Collected data:
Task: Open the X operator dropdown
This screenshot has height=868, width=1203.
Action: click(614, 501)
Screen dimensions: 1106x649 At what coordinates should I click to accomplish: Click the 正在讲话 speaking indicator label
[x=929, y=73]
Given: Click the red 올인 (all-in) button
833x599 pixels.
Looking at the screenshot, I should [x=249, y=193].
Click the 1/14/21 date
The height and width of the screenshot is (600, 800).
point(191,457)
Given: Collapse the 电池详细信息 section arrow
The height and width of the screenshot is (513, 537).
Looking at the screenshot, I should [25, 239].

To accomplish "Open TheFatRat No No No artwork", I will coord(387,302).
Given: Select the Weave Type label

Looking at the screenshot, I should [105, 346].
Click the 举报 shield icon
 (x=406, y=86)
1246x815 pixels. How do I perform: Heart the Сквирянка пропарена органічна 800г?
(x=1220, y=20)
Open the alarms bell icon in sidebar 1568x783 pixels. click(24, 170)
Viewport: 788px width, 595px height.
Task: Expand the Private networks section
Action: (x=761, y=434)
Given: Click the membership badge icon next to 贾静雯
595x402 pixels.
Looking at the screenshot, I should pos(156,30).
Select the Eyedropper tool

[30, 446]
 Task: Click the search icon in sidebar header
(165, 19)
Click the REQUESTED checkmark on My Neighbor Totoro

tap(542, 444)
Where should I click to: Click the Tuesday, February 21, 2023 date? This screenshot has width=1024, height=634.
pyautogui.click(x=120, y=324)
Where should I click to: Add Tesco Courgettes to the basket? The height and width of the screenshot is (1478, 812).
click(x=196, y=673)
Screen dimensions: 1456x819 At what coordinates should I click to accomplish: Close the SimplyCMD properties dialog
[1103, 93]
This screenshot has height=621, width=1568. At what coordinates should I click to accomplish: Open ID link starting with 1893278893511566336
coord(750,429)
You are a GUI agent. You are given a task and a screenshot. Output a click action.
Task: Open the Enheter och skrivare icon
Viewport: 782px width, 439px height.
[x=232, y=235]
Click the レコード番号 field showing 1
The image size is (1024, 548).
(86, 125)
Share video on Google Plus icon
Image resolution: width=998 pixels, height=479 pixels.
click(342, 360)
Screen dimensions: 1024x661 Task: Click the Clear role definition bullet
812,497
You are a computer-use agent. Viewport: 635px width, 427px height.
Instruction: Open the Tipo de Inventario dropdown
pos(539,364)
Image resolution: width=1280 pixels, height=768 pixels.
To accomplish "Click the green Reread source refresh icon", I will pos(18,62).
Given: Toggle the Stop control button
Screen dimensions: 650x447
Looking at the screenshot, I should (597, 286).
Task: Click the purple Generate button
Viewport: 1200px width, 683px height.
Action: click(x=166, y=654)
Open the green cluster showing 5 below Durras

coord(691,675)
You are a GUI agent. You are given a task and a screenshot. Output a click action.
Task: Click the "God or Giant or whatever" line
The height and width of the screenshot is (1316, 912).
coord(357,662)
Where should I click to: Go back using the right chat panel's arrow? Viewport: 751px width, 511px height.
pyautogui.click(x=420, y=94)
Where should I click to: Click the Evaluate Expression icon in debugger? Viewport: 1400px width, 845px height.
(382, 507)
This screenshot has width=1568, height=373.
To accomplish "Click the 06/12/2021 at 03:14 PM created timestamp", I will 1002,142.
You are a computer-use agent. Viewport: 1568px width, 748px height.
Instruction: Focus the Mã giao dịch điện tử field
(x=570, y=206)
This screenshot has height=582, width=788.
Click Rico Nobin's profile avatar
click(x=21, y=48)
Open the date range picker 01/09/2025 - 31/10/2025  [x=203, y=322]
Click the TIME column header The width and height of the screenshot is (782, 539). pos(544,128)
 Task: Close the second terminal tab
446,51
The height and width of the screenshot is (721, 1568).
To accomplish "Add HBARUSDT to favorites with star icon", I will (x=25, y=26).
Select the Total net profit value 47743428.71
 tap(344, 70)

[Required action]: Please copy out each entry exactly as it appears above.

[Output]:
Task: Open the X operator dropdown
This screenshot has height=868, width=1203.
Action: click(614, 501)
Screen dimensions: 1106x649 At what coordinates should I click to accomplish: Click the 正在讲话 speaking indicator label
[x=929, y=73]
Given: Click the red 올인 (all-in) button
833x599 pixels.
Looking at the screenshot, I should [x=249, y=193].
Click the 1/14/21 date
The height and width of the screenshot is (600, 800).
point(191,457)
Given: Collapse the 电池详细信息 section arrow
The height and width of the screenshot is (513, 537).
Looking at the screenshot, I should [25, 239].

To accomplish "Open TheFatRat No No No artwork", I will coord(387,302).
Given: Select the Weave Type label

Looking at the screenshot, I should [105, 346].
Click the 举报 shield icon
 (x=406, y=86)
1246x815 pixels. How do I perform: Heart the Сквирянка пропарена органічна 800г?
(x=1220, y=20)
Open the alarms bell icon in sidebar 1568x783 pixels. click(24, 170)
Viewport: 788px width, 595px height.
Task: Expand the Private networks section
Action: (x=761, y=434)
Given: Click the membership badge icon next to 贾静雯
595x402 pixels.
Looking at the screenshot, I should pos(156,30).
Select the Eyedropper tool

[30, 446]
 Task: Click the search icon in sidebar header
(165, 19)
Click the REQUESTED checkmark on My Neighbor Totoro

tap(542, 444)
Where should I click to: Click the Tuesday, February 21, 2023 date? This screenshot has width=1024, height=634.
pyautogui.click(x=120, y=324)
Where should I click to: Add Tesco Courgettes to the basket? The height and width of the screenshot is (1478, 812).
click(x=196, y=673)
Screen dimensions: 1456x819 At what coordinates should I click to accomplish: Close the SimplyCMD properties dialog
[1103, 93]
This screenshot has height=621, width=1568. At what coordinates should I click to accomplish: Open ID link starting with 1893278893511566336
coord(750,429)
You are a GUI agent. You are given a task and a screenshot. Output a click action.
Task: Open the Enheter och skrivare icon
Viewport: 782px width, 439px height.
[x=232, y=235]
Click the レコード番号 field showing 1
The image size is (1024, 548).
(86, 125)
Share video on Google Plus icon
Image resolution: width=998 pixels, height=479 pixels.
click(342, 360)
Screen dimensions: 1024x661 Task: Click the Clear role definition bullet
812,497
You are a computer-use agent. Viewport: 635px width, 427px height.
Instruction: Open the Tipo de Inventario dropdown
pos(539,364)
Image resolution: width=1280 pixels, height=768 pixels.
To accomplish "Click the green Reread source refresh icon", I will pos(18,62).
Given: Toggle the Stop control button
Screen dimensions: 650x447
Looking at the screenshot, I should (597, 286).
Task: Click the purple Generate button
Viewport: 1200px width, 683px height.
Action: click(x=166, y=654)
Open the green cluster showing 5 below Durras

coord(691,675)
You are a GUI agent. You are given a task and a screenshot. Output a click action.
Task: Click the "God or Giant or whatever" line
The height and width of the screenshot is (1316, 912).
coord(357,662)
Where should I click to: Go back using the right chat panel's arrow? Viewport: 751px width, 511px height.
pyautogui.click(x=420, y=94)
Where should I click to: Click the Evaluate Expression icon in debugger? Viewport: 1400px width, 845px height.
(382, 507)
This screenshot has width=1568, height=373.
To accomplish "Click the 06/12/2021 at 03:14 PM created timestamp", I will 1002,142.
You are a computer-use agent. Viewport: 1568px width, 748px height.
Instruction: Focus the Mã giao dịch điện tử field
(x=570, y=206)
This screenshot has height=582, width=788.
Click Rico Nobin's profile avatar
click(x=21, y=48)
Open the date range picker 01/09/2025 - 31/10/2025  [x=203, y=322]
Click the TIME column header The width and height of the screenshot is (782, 539). pos(544,128)
 Task: Close the second terminal tab
446,51
The height and width of the screenshot is (721, 1568).
To accomplish "Add HBARUSDT to favorites with star icon", I will (x=25, y=26).
Select the Total net profit value 47743428.71
 tap(344, 70)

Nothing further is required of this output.